L'unité tanzanienne est arrivée il y a quelques mois, la kényane a pris ses quartiers lundi et des unités népalaise et sud-africaine sont attendues sous peu, a-t-il ajouté, sans préciser le nombre d'hommes concernés mais en soulignant leur spécialisation.
"Pas avec des casquettes de touristes"
"Pourquoi, après 20 ans d'échec de la Monusco, on ajoute d'autres troupes en disant qu'elles vont combattre plus que les autres?", s'emporte un autre habitant de Beni, Benjamin Sivanzire, étudiant, qui considère les soldats de l'ONU comme des "fainéants". Pour lui, les Kényans ne pourront pas faire mieux que les autres.
Kambale Musavuli, chauffeur de taxi, déplore que la présence de la Monusco n'ait pas empêché "les ADF à commencer à égorger les gens", juge même que la situation empire et souhaite que la Monusco "dégage".
Moins radical, Adriel Tsongo estime lui que "si les troupes kényanes veulent mériter la confiance de la population, elles doivent d'emblée mener des opérations aux bilans palpables". Sinon, "nous allons encore nous lever contre cette force qui ne nous aide en rien et exiger son départ".

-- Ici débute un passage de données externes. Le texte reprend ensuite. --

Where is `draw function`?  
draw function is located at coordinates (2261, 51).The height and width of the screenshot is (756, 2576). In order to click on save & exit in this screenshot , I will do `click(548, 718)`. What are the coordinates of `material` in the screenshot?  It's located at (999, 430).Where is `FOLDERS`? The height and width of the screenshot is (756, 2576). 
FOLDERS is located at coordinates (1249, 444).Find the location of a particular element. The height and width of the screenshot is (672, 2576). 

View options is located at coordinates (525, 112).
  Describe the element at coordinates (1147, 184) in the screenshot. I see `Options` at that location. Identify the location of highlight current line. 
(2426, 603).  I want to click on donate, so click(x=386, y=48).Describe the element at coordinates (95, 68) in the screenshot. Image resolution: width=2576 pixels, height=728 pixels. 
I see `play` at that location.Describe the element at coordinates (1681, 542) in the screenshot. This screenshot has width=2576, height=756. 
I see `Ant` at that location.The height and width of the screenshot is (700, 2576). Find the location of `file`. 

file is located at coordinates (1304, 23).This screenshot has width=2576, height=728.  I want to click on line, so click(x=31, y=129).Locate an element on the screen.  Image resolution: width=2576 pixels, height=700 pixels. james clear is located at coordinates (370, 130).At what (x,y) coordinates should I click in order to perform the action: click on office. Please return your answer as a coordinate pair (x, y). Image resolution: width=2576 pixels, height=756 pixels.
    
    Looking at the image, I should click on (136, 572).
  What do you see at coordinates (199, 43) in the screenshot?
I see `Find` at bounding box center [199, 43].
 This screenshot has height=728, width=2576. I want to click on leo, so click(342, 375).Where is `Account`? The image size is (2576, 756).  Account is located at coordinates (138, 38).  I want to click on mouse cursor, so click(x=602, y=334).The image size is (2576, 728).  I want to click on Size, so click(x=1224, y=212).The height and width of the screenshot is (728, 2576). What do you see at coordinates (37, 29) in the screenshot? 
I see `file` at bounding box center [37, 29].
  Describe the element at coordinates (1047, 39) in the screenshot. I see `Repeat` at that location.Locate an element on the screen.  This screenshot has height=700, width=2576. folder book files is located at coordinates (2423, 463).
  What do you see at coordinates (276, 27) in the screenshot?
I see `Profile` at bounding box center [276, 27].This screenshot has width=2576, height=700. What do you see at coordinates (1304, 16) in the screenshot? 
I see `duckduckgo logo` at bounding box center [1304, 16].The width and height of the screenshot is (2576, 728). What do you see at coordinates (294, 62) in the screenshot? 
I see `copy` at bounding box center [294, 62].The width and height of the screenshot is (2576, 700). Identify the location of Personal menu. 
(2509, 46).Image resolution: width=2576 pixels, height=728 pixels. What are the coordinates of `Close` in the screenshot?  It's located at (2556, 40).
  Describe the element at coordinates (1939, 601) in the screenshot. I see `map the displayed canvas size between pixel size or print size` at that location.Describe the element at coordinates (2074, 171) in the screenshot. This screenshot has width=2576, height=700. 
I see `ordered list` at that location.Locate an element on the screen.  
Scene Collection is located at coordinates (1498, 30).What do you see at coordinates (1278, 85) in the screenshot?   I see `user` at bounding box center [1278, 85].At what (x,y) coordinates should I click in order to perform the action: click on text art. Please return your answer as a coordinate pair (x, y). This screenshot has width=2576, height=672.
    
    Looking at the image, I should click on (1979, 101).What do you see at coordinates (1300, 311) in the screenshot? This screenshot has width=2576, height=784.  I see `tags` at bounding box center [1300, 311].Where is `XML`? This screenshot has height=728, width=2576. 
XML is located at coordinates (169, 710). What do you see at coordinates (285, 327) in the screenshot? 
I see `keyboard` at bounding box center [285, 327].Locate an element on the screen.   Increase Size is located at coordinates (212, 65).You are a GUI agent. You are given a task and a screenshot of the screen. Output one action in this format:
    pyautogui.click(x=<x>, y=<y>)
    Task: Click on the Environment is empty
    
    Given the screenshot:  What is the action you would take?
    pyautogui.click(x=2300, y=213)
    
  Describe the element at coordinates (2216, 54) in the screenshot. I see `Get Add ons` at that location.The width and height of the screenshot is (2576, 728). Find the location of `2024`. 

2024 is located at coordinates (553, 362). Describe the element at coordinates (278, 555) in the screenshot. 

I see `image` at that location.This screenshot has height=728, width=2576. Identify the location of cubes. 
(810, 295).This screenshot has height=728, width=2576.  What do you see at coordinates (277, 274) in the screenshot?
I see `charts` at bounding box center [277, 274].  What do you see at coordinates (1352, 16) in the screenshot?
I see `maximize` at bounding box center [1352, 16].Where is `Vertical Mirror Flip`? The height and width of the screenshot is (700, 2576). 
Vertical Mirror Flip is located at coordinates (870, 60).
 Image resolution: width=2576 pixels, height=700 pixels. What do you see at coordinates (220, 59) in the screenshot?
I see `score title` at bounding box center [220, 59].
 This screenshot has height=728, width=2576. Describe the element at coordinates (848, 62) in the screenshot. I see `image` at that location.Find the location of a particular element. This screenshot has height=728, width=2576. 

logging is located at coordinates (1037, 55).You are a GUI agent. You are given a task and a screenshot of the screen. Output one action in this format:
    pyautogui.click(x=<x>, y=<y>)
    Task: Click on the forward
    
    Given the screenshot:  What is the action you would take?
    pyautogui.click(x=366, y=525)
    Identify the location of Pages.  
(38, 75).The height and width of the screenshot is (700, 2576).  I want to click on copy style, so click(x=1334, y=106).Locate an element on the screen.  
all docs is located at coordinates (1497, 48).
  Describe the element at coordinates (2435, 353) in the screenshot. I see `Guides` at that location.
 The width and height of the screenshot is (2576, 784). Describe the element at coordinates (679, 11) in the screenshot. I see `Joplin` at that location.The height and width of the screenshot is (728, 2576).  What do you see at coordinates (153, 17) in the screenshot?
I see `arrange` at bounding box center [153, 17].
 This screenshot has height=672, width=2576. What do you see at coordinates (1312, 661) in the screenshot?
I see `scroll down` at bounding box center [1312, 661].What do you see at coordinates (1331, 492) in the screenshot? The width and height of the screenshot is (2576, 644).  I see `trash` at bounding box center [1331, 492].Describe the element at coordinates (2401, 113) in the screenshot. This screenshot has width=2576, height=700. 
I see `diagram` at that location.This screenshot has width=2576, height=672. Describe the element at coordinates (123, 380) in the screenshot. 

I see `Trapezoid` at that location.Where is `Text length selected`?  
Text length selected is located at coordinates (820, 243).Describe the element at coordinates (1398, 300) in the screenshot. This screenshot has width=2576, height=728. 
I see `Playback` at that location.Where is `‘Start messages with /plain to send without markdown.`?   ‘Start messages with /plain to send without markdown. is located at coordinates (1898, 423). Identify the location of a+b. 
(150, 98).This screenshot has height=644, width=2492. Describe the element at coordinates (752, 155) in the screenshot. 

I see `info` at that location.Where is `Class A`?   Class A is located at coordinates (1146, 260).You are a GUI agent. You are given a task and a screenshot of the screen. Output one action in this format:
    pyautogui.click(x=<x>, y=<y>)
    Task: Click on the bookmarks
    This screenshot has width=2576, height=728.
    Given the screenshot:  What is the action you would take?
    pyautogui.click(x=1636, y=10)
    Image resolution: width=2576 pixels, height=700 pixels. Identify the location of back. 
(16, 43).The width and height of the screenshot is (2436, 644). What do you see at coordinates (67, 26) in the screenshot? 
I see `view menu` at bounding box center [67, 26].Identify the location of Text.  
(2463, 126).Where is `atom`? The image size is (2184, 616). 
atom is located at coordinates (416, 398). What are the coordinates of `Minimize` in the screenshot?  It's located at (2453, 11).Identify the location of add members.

Calvin Maliro, président de la jeunesse de la commune de Bungulu, dans la ville de Beni, juge aussi que "ce qui compte, c'est le résultat sur le terrain". "Je dois saluer la présence de la communauté internationale dans notre pays à travers la Monusco", dit-il, mais force est de constater "qu'on est déçu".
"On a entendu dire que les Kényans sont habitués aux combats contre les jihadistes", commente un autre représentant de la jeunesse, Jimmy Kighoma, pour qui ces nouveaux Casques bleus sont donc "les bienvenus". Mais il ne faut pas "qu'ils viennent avec des casquettes de touristes", lâche-t-il lui aussi.
"Nous comprenons qu'à force de vivre dans un contexte de tueries, de barbarie, de violations des droits de l'homme, la population soit exaspérée", déclare le porte-parole de la FIB. Il insiste par ailleurs sur le fait que l'ONU n'est pas dans la région pour se substituer à l'armée, mais que sa mission principale est d'"assurer la protection des civils".